I believe the main reason for positive July is that during the months of May and June in Australia it is tax-loss selling season. Therefore, in July the market usually bounces once the selling has finished. Strangely though, this year the
ASX had its worst July in six years! So perhaps this is just a Pie phenomenon. None of this of course explains the positive performance for our international funds every July, but with only four years of data I’ll put it down to luck at this stage!
Unsurprisingly, the Australasian funds led the charge this month and it’s great to see Growth 2 back to its highs at $1.37, and +7% in the last three months. As discussed previously, Growth 2 is near capacity and we expect it to soft-close in the coming weeks.
Howard Marks
Also in July, investment guru Howard Marks put out a memo entitled, There they go again…again. In summary, Marks states that we have the seeds in place for a boom, which ultimately could and, in his view will lead to a bust.
These are similar seeds to previous cycles. For example, history repeats or rhymes. He cites;
- high valuations for stocks;
- low volatility;
- popularity of the FAANG group (Facebook, Amazon, Apple, Netflix and Google);
- US$1 trillion moving into passive ETFs;
- lowest yields in history on bonds;
- EM debt yields low;
- most funds raised in history for private equity;
- biggest fund of all time raised for leveraged tech investing and billions in digital currencies whose value has multiplied dramatically.

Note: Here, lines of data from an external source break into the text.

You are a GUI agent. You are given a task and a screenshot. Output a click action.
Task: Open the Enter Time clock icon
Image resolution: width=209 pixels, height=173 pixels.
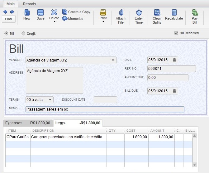[x=139, y=13]
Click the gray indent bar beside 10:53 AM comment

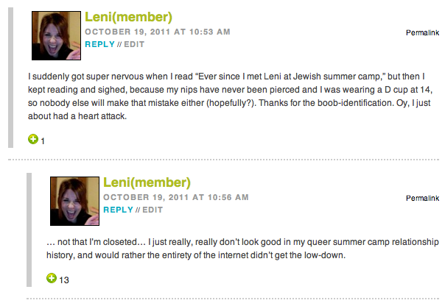[10, 74]
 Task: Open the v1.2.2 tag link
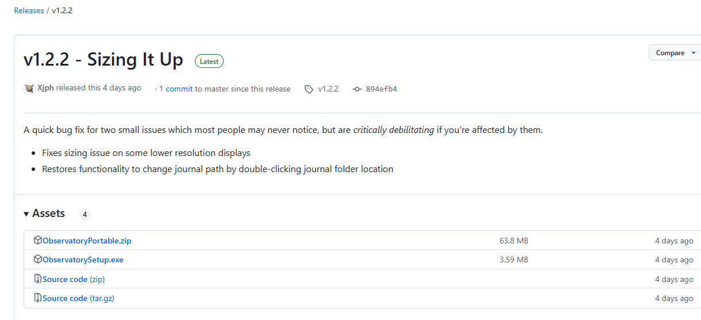[x=328, y=89]
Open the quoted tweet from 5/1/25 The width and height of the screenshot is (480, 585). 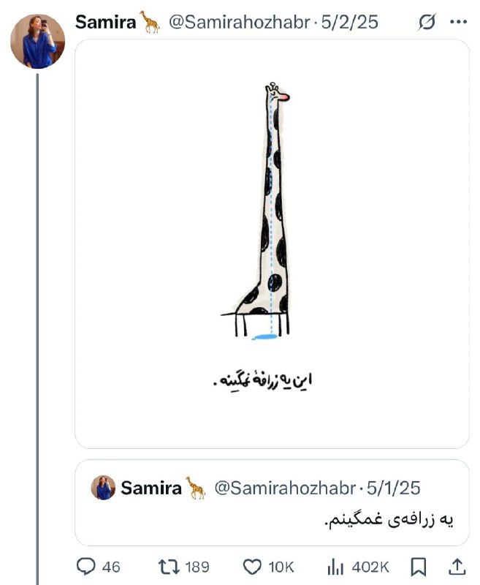tap(272, 502)
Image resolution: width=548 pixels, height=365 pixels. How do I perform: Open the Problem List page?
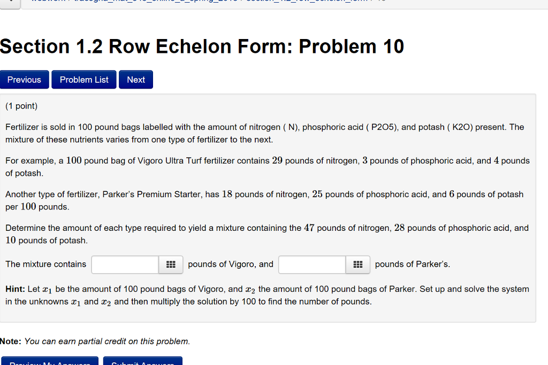click(x=83, y=79)
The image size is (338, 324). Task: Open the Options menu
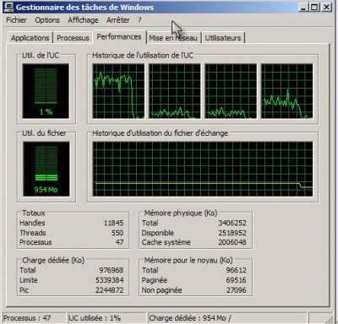(x=47, y=20)
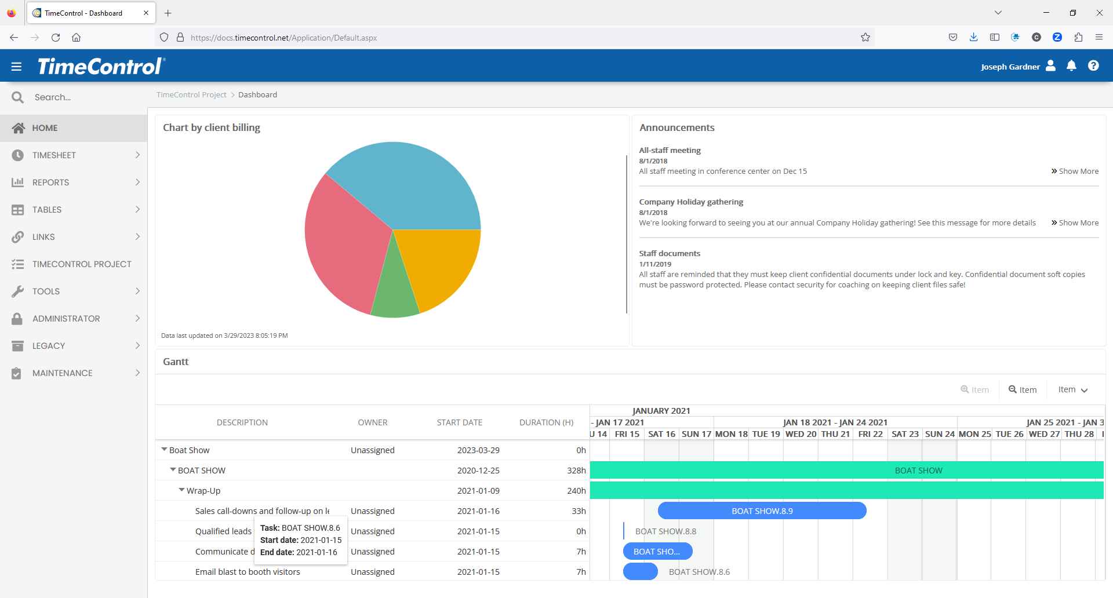Click the browser reload page icon
This screenshot has height=598, width=1113.
(x=56, y=38)
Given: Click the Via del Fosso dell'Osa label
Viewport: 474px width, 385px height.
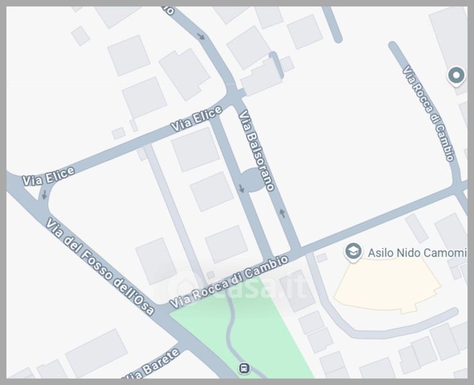Looking at the screenshot, I should (x=100, y=266).
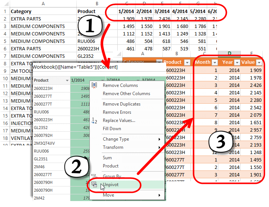Choose Remove Errors from context menu

click(117, 112)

He’s not saying that the stock market is too high or that it can’t go higher, but rather that investors are not taking in to account risk because things have been so good for so long now. What worries me the most is all the passive money being poured into ETFs. Nobody is doing any analysis of the stocks – literally. In some ETFs 40% of the portfolio is invested in the FAANGs. The more they go up, the more the ETFs buy. This may end in tears.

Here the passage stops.